En Buenos Aires la intervención militar estadounidense en Venezuela produjo dos marchas opuestas. En la Embajada de Estados Unidos se congregaron miles de manifestantes y organizaciones kirchneristas y de izquierda en rechazo a la agresión de Donald Trump, mientras que en el Obelisco se reunieron los migrantes venezolanos a festejar la captura de Nicolás Maduro.
La concentración contra el accionar de EE.UU. empezó en Plaza Italia y desde allí marcharon hacia la sede diplomática norteamericana. “Ni Trump libera, ni Milei es libertad”, “Váyanse al carajo yankis de mierda”, “Trump, tu droga es el petróleo”, fueron algunas de las consignas escritas en carteles y pancartas.
“Los bombardeos de Estados Unidos a Venezuela implican un salto gravísimo en la agresión imperialista en la región y requieren todo nuestro repudio”, denuncia uno de los comunicados que convocó a le Embajada.

Los manifestantes advierten que el objetivo del ataque no tiene por fin restaurar la democracia sino que busca la “sumisión” y el “saqueo” de recursos naturales. Lo que estaría en sintonía con los anuncios de Trump en la conferencia de este sábado por la tarde, donde indicó que “se haría cargo” del gobierno venezolano hasta que “la transición sea posible". A la vez que manifestó la intención de que empresas de su país extraigan el petróleo de ese territorio.

“La derecha continental celebra esta agresión hablando de ‘libertad y democracia’. Nada más falso. Esto es un avance de una potencia imperialista sobre la región. Si esta ofensiva triunfa, solo habrá más miseria, más opresión, más saqueo y más sumisión de nuestros pueblos a Estados Unidos y otras potencias mundiales”, expresó el comunicado de Myriam Bregman en la convocatoria.
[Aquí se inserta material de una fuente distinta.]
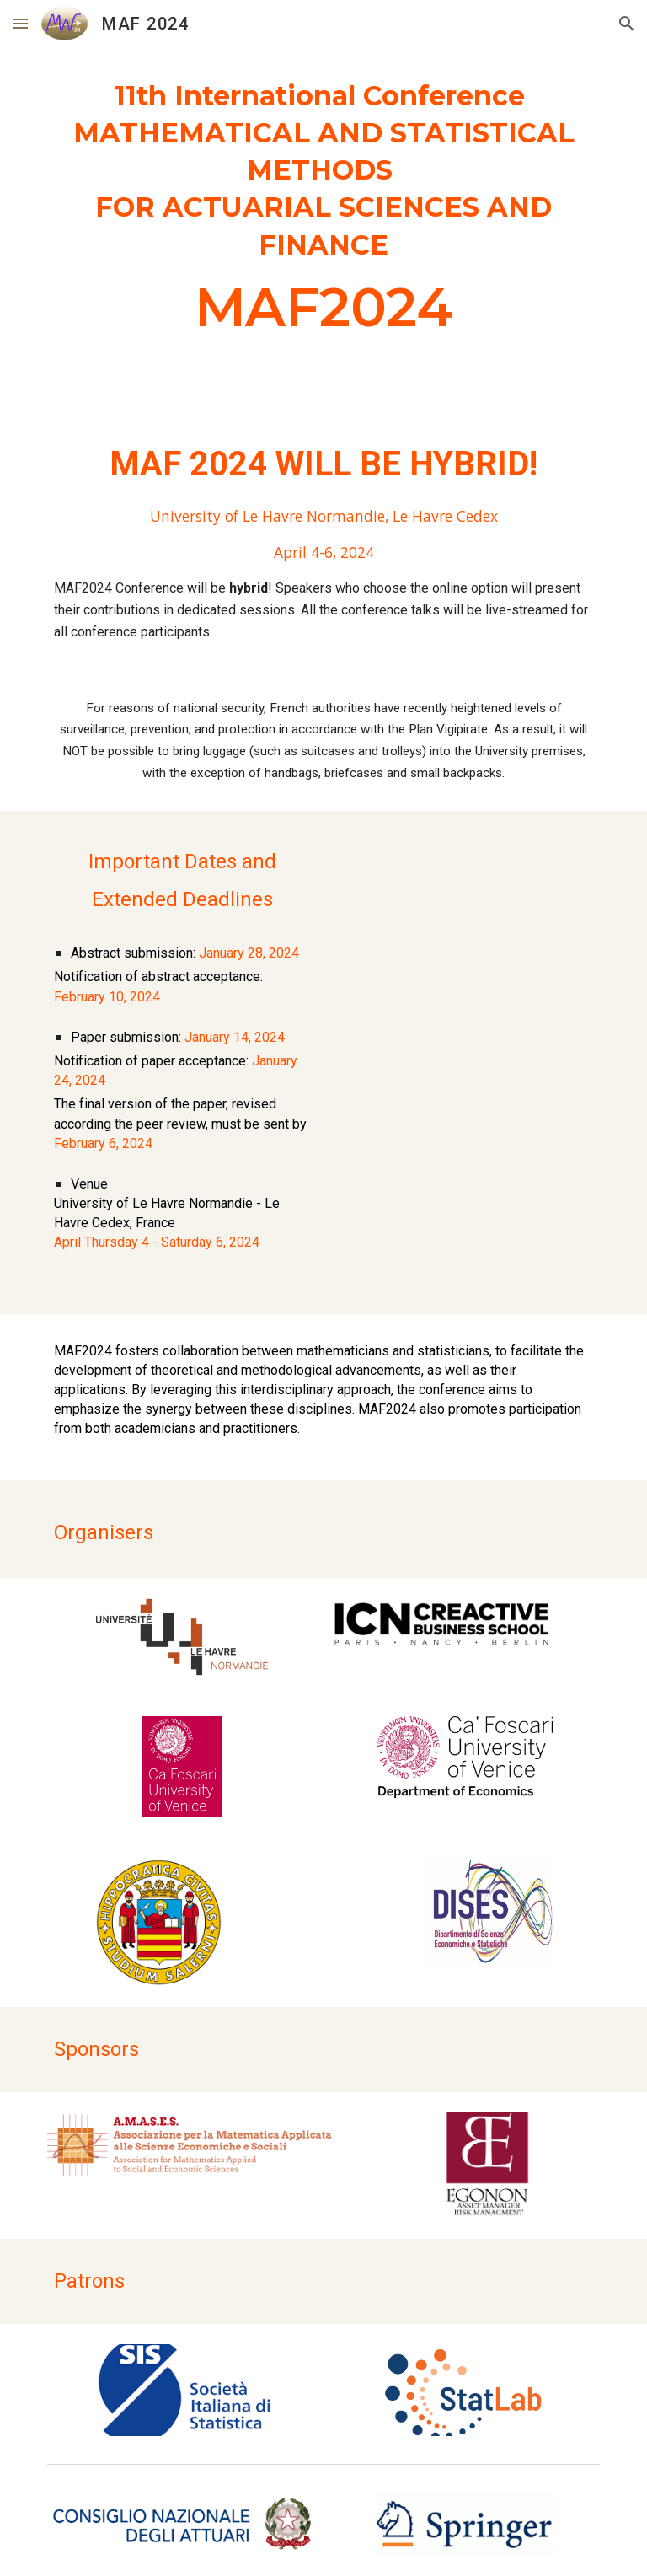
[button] (20, 23)
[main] (323, 214)
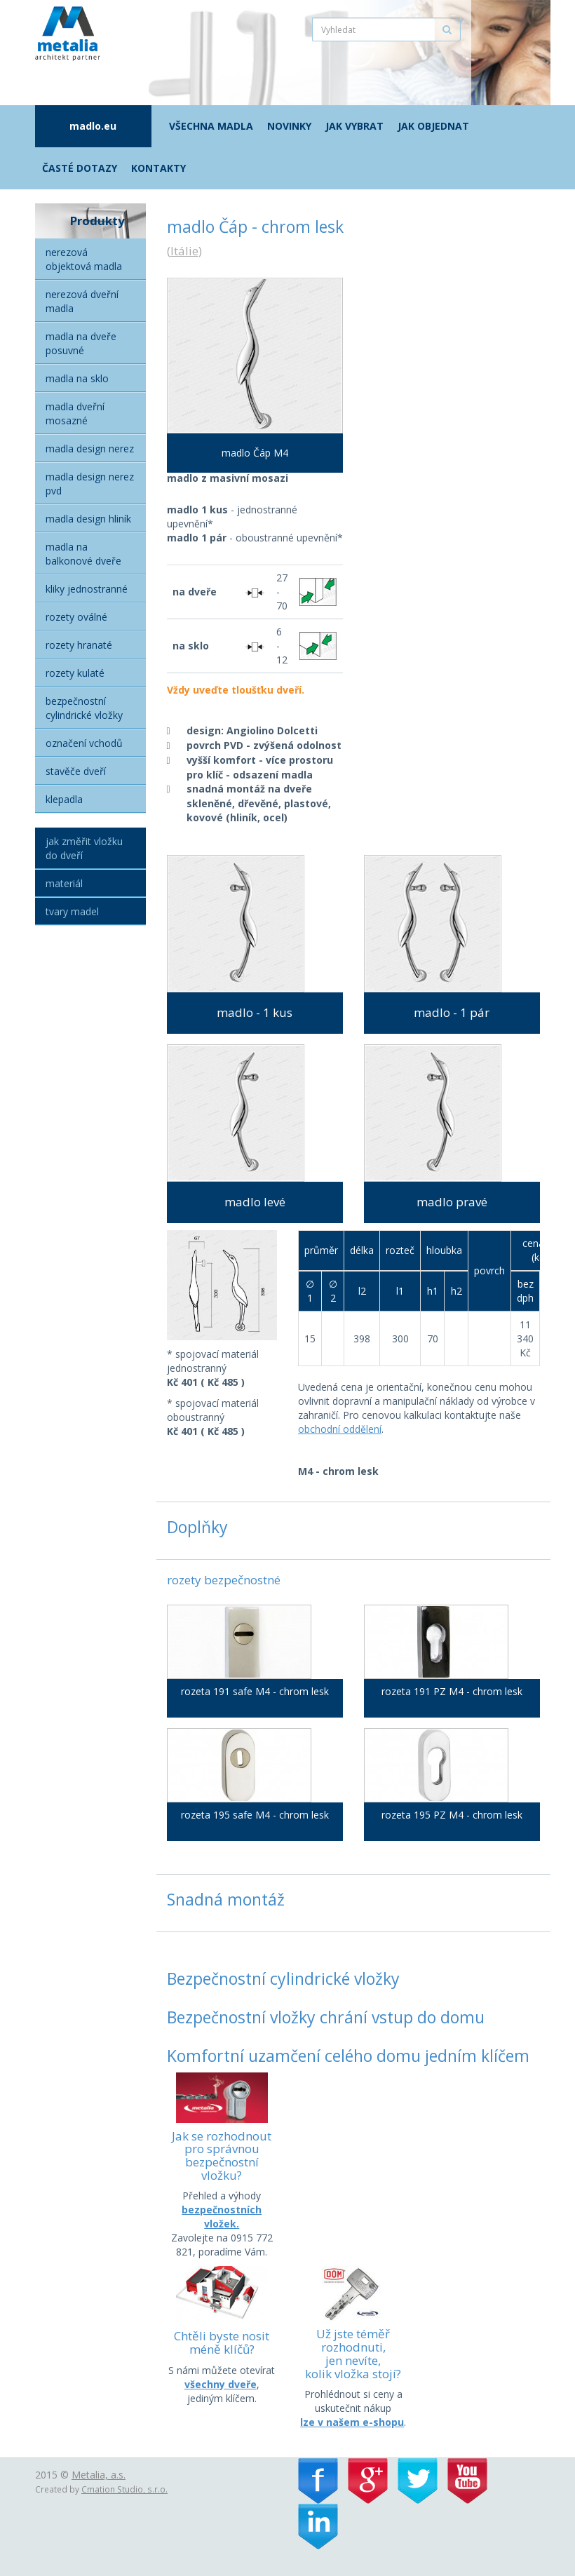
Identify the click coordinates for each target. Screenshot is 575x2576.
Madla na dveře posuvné (81, 343)
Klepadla (64, 799)
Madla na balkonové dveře (83, 553)
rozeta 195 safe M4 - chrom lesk (255, 1814)
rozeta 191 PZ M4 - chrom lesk (451, 1691)
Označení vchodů (84, 743)
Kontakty (158, 168)
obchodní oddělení (339, 1429)
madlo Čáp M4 (255, 452)
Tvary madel (72, 911)
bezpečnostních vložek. (222, 2216)
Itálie (184, 251)
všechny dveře (220, 2384)
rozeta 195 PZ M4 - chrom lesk (451, 1814)
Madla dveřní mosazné (75, 413)
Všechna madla (211, 126)
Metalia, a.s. (99, 2474)
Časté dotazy (79, 168)
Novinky (289, 126)
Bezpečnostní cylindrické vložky (84, 708)
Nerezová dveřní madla (82, 301)
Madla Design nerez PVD (90, 483)
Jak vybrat (354, 126)
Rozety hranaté (79, 645)
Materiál (64, 883)
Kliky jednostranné (87, 588)
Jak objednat (433, 126)
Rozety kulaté (75, 673)
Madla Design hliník (88, 518)
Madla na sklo (77, 378)
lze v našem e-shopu (352, 2422)
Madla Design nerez (90, 448)
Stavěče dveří (76, 771)
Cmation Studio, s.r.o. (124, 2489)
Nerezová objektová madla (84, 259)
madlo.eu (92, 126)
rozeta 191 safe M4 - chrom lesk (255, 1691)
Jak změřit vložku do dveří (84, 848)
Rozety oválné (76, 616)
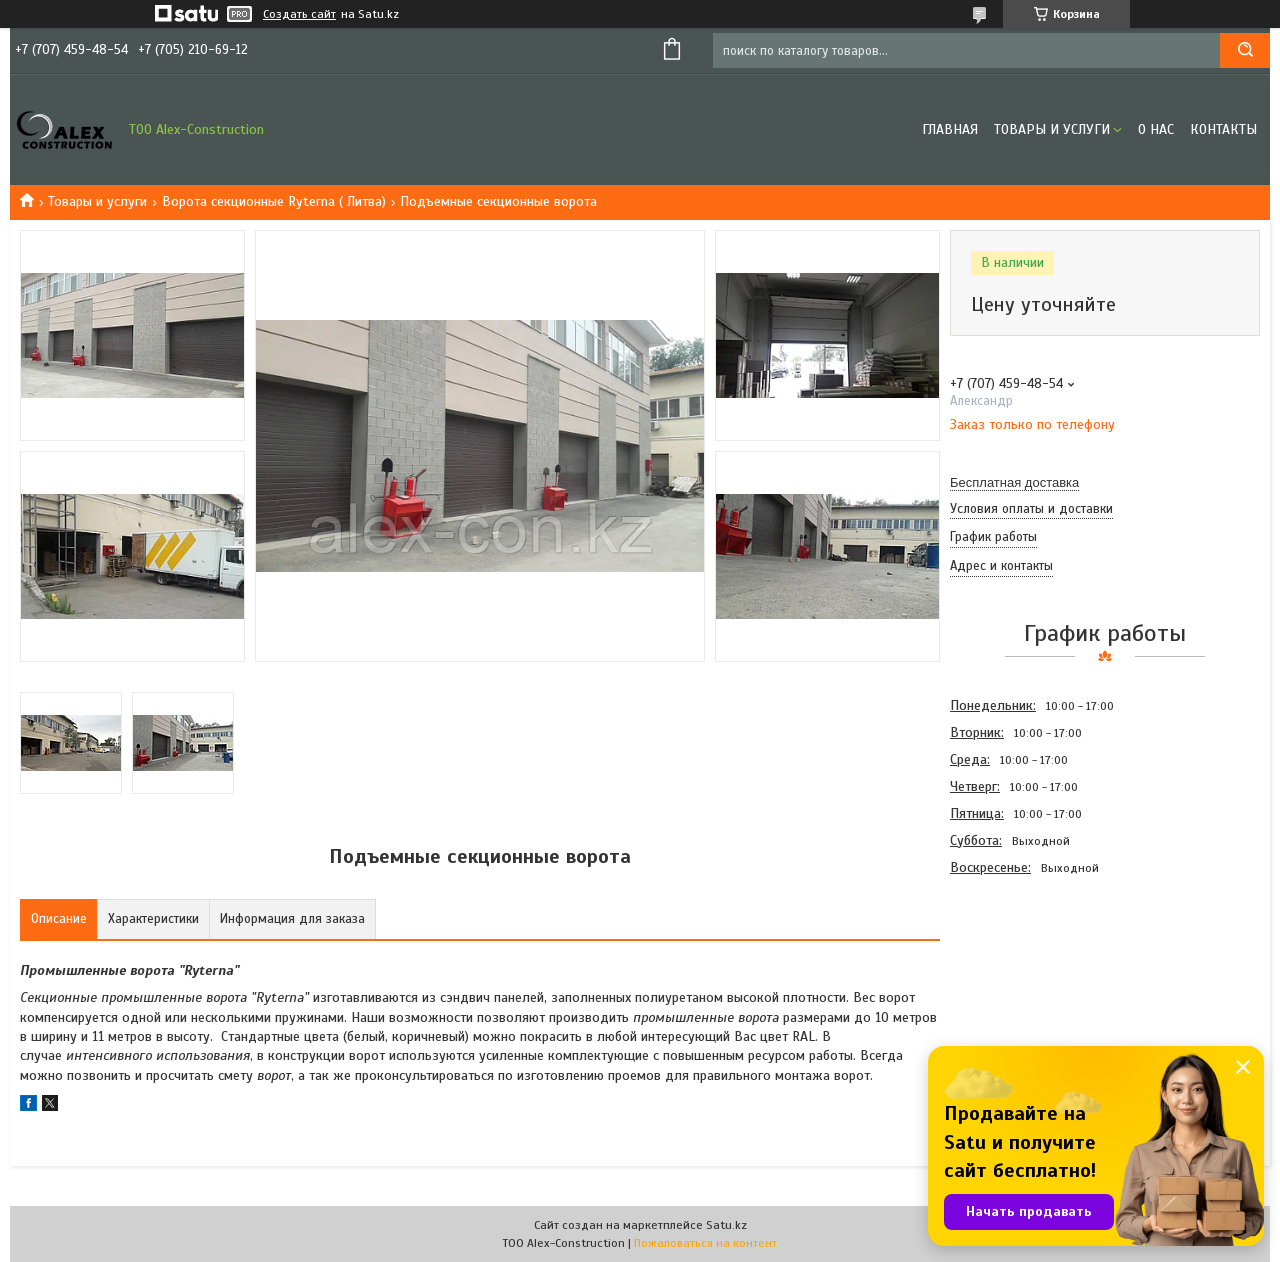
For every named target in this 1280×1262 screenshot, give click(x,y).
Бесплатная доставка (1014, 482)
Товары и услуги (1052, 129)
Otro de los espacios que se movilizó a la Embajada fue Libres del Sur que manifestó en sus redes: “Todo esto constituye una violación al Derecho Internacional y a la soberanía de los pueblos. Rechazamos la avanzada imperialista en Latinoamérica y su apoyo por parte del gobierno vendepatria de Javier Milei. La soberanía es un derecho fundamental de los pueblos y no vamos a renunciar a ella”.

De manera similar, se registraron movilizaciones en contra de la intervención militar estadounidense en distintos lugares del mundo, como Suecia, Grecia, España, Toulouse, e incluso en Nueva York, donde el alcalde electo manifestó su desacuerdo con el accionar de Trump.